Revised mortgage loan provisioning, risk weightage and loan-to-value guidelines will hurt.

A cap on loan to value and tighter provisioning and risk weightage for higher ticket size loans and dual rate (teaser) loans by the regulator Reserve Bank of India (RBI) and National Housing Board (NHB) is expected to dampen demand as home-buyer costs increase even as higher provisioning will pinch margins and profitability.

Loan to value for loans above Rs 20 lakh is capped at 80 per cent and at 90 per cent for loans below this amount. This change is expected to increase the borrowers equity by 50-100 per cent, observes a Kotak Institutional report. This along with rising rates and sharp increase in real estate asset values will dampen demand (especially speculative) to an extent.

 

Wth rising real estate asset values and a rising rate cycle, RBI has come down hard on high ticket loans. Dual interest (teaser) loans, where the interest rate starts low but is reset upwards at a later date. The risk weightage for loans above Rs 75 lakh has been increased to 125 per cent irrespective of LTV from 75-100 per cent earlier, linked to LTV. This move will push up interest rates by 100-125 basis points (bps), as per Kotak estimates, which will impact demand even more in this segment.

Also, provisioning costs for dual rate loans have been reset to 2 per cent (from 0.4 per cent for banks (standard asset provisioning) and nil for housing finance companies, which did not carry standard asset provisions against retail home loans). Although the central bank has mandated this for all loans outstanding under the dual rate schemes, the impact is expected to be marginal for banks (around 5 bps). Dual rate loans make about 8 per cent of ICICI Bank’s housing loan book (about Rs 4,000 crore, around 2 per cent of total loans) and under 2 per cent of SBI’s total advances, according to Edelweiss research.

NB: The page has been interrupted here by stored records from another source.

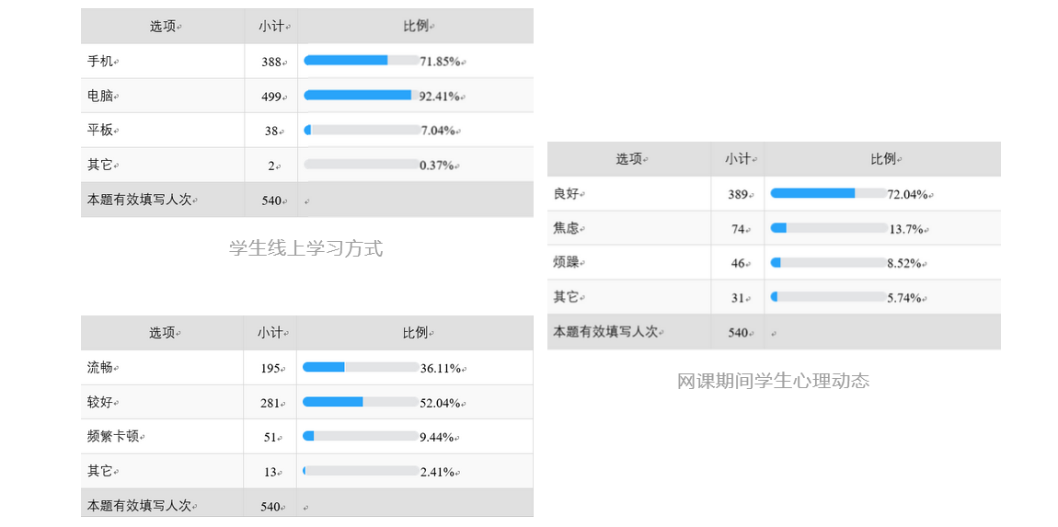Select the 频繁卡顿 option label
This screenshot has width=1058, height=527.
pos(113,436)
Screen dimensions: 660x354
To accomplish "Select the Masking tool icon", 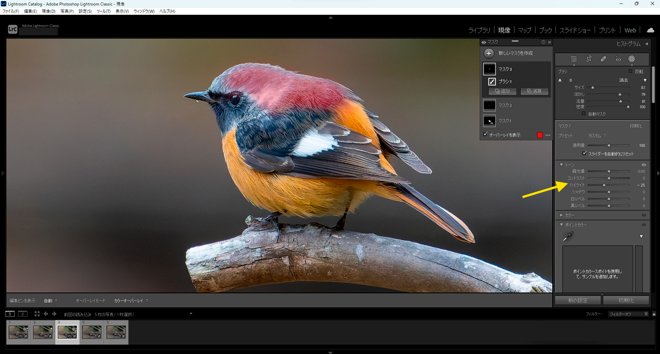I will (x=631, y=58).
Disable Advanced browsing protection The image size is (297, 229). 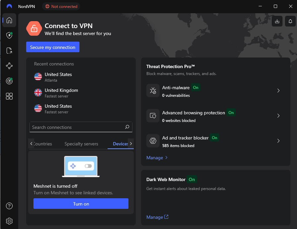click(231, 113)
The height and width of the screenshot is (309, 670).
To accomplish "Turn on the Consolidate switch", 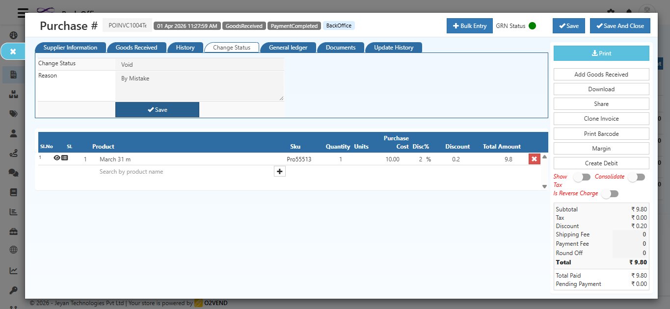I will [x=636, y=177].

Dual rate loans are 27 per cent of HDFC’s advances to individuals. LIC Housing Finance (LICHF) has a similar proportion, but with an additional 5-6 per cent of loans under its five year fixed rate scheme that may not be classified as teaser loans, says Kotak research quoting management inputs. This will necessitate about Rs 380 crore of incremental provisions for HDFC and Rs 200 crore for LICHF.

HDFC will not need incremental provisioning as it will absorb this through its excess provisioning buffer, LICHF will require incremental provisions of about Rs 80 crore, a 6 per cent hit to estimated financial year 2011-2012 pre-tax profits.

This puts the focus squarely on funding costs as liquidity continues to be tight and expected to stay in a deficit mode. Strong CASA franchises are the preferred play in this environment, say analysts.